## ASSIGNMENT:
Wherever "Enable" turns up in a line of the entries below, that line counts. Say how many such lines there are, with no other words.

- Opening Delimiter -

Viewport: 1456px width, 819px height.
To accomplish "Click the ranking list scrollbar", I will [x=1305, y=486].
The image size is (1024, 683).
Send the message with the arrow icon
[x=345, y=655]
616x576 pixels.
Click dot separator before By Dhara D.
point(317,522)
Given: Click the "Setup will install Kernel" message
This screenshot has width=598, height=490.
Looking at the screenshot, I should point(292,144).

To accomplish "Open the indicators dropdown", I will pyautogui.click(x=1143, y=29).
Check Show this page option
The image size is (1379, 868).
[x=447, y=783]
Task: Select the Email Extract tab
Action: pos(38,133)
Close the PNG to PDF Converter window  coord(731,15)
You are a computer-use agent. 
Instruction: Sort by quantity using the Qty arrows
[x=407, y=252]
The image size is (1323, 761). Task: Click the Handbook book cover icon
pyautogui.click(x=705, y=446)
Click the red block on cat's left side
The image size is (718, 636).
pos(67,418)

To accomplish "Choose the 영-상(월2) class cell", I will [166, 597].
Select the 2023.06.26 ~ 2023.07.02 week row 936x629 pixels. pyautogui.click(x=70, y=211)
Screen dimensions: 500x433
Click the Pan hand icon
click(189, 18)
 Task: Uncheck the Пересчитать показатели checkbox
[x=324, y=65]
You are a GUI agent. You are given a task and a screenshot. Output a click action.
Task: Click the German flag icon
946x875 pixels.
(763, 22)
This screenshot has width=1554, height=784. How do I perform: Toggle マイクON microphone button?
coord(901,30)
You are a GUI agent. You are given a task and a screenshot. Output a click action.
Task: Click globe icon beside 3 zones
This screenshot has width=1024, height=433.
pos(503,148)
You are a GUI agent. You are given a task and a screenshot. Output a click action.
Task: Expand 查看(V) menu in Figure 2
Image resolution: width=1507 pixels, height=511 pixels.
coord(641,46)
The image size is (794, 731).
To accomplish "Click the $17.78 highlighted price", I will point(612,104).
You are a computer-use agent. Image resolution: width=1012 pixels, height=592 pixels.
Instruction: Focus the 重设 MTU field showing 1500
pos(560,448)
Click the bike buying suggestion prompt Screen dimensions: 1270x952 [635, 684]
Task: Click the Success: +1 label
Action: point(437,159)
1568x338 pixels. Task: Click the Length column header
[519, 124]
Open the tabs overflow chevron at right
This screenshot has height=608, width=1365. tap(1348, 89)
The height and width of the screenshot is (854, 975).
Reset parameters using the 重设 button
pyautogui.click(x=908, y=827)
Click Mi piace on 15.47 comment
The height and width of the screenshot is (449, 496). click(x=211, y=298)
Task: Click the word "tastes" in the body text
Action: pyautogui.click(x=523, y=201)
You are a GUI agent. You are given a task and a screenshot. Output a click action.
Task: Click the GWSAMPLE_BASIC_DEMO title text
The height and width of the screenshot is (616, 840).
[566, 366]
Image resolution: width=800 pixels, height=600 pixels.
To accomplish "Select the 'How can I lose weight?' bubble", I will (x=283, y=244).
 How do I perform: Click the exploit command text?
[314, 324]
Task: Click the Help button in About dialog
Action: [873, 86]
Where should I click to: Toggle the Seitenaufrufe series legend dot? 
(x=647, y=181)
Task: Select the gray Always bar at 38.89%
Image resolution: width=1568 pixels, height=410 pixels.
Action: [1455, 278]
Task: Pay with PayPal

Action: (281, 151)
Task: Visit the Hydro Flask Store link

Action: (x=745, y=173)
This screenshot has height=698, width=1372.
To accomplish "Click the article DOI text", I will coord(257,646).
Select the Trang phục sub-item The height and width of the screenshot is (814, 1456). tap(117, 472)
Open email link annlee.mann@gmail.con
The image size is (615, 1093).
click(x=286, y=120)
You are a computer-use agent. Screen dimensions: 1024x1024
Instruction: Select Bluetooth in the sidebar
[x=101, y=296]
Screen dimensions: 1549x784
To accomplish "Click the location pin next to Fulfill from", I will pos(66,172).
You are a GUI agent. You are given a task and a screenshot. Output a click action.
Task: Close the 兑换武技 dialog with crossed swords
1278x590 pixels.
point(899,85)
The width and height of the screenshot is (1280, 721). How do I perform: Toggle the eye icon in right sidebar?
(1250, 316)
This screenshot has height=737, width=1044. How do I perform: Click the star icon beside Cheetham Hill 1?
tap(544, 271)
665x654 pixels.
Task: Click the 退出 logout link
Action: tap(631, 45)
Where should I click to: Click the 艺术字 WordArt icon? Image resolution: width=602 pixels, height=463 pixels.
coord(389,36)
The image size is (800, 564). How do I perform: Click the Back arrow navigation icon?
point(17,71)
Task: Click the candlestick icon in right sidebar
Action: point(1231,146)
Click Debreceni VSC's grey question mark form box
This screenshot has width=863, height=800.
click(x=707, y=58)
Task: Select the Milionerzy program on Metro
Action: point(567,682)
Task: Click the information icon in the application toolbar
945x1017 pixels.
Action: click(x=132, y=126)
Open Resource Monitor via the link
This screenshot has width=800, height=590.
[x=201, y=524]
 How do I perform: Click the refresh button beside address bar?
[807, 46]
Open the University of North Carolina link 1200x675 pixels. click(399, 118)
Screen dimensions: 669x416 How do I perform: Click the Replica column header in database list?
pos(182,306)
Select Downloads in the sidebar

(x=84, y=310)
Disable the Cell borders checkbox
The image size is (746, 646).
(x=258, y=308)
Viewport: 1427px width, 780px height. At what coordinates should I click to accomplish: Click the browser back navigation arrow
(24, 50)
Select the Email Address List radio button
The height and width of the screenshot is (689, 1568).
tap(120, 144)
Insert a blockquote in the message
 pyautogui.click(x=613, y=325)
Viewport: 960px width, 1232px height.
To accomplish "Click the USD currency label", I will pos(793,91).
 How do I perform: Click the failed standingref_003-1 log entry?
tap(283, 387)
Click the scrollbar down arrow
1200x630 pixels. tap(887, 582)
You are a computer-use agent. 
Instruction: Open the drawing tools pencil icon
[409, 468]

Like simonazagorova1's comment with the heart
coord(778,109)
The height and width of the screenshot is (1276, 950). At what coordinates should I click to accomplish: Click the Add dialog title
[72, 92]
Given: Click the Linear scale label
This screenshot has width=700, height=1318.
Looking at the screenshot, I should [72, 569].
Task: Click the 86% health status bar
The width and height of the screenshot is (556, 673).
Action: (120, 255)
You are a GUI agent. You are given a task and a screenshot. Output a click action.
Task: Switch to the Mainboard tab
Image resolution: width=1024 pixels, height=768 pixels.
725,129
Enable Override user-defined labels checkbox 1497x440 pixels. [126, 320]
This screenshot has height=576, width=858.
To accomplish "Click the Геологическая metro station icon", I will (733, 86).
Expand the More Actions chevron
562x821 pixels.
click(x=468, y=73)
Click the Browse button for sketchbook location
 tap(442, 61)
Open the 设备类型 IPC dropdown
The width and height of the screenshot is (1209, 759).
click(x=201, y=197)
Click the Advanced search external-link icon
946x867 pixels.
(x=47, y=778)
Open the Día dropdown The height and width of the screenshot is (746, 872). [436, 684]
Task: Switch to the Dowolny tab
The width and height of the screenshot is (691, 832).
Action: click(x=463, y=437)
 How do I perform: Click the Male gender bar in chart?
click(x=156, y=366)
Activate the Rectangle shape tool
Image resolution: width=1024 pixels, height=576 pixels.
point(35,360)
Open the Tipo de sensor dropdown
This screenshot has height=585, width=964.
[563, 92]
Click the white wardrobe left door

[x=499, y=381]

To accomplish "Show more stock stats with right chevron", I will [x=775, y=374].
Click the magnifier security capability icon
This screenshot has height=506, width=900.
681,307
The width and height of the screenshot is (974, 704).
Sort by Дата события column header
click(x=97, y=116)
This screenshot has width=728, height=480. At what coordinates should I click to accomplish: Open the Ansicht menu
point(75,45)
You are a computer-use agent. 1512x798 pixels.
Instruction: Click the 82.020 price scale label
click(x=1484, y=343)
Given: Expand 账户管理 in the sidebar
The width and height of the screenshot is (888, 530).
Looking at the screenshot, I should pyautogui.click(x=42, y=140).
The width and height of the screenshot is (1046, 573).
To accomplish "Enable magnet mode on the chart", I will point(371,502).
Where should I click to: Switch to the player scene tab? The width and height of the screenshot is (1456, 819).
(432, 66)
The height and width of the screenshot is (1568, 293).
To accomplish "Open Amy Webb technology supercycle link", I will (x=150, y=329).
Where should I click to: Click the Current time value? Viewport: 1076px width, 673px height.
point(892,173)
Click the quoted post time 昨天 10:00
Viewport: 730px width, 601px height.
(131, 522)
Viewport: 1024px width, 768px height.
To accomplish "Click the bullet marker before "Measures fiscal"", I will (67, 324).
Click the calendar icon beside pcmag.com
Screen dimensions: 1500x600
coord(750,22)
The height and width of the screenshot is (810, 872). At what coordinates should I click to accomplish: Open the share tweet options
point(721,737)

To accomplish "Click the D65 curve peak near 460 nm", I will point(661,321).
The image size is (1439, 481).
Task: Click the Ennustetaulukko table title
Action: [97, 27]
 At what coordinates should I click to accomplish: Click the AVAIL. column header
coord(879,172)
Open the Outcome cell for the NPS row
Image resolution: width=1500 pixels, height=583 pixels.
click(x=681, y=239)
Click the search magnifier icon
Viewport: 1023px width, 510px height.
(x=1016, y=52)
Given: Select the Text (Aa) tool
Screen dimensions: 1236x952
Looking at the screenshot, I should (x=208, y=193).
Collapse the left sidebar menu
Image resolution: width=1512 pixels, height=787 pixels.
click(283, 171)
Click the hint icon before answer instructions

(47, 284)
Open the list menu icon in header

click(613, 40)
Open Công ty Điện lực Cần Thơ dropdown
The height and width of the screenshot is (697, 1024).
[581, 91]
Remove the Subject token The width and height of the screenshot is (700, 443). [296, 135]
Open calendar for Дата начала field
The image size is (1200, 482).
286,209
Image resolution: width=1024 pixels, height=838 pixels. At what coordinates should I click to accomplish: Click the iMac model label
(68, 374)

- Closing Delimiter -

## OUTPUT:
2